[Extracted records]
Start of Block

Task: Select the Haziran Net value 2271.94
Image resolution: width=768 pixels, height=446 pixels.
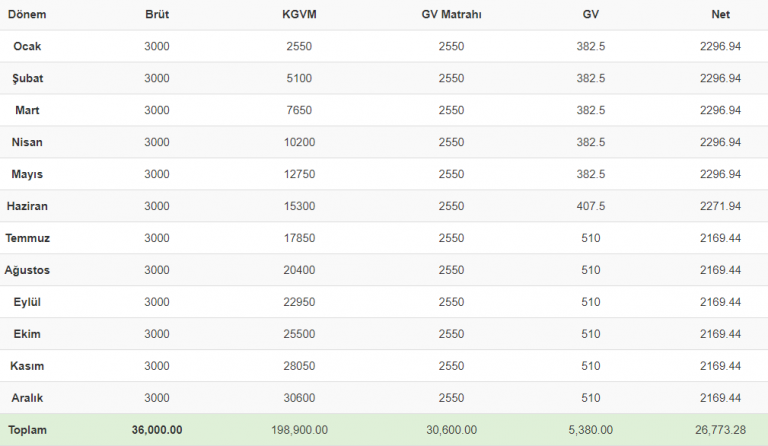Action: click(x=720, y=206)
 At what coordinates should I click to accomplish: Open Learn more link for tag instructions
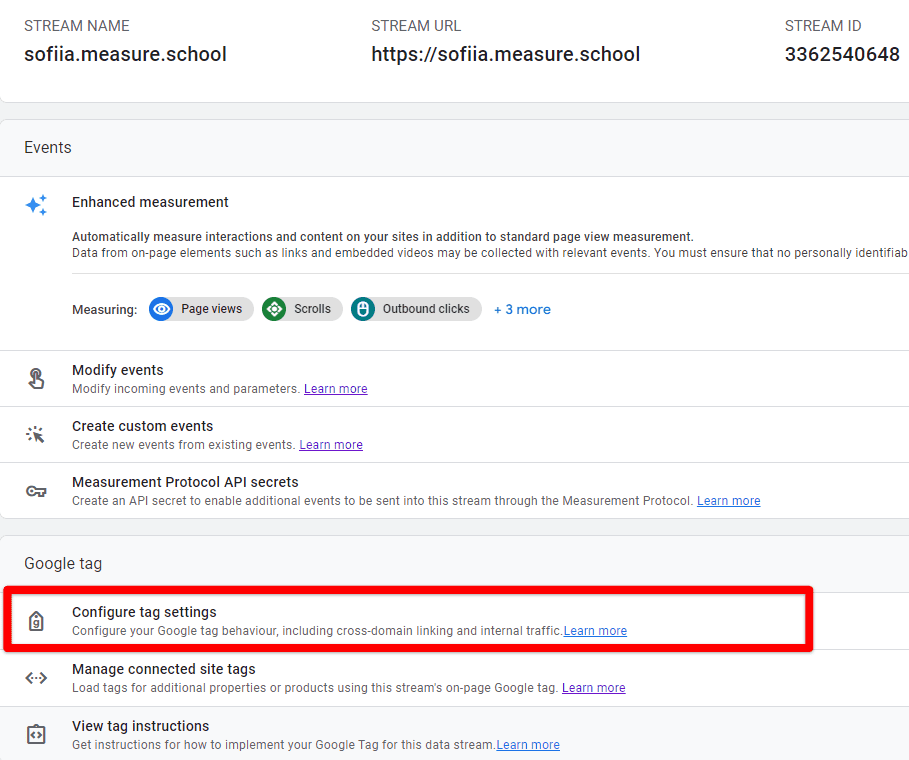pos(528,745)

End of Block

Here the job is to print all the entries above exactly, minus the images.

Task: Select the Haziran Net value 2271.94
Image resolution: width=768 pixels, height=446 pixels.
Action: click(x=720, y=206)
 At what coordinates should I click to accomplish: Open Learn more link for tag instructions
pos(528,745)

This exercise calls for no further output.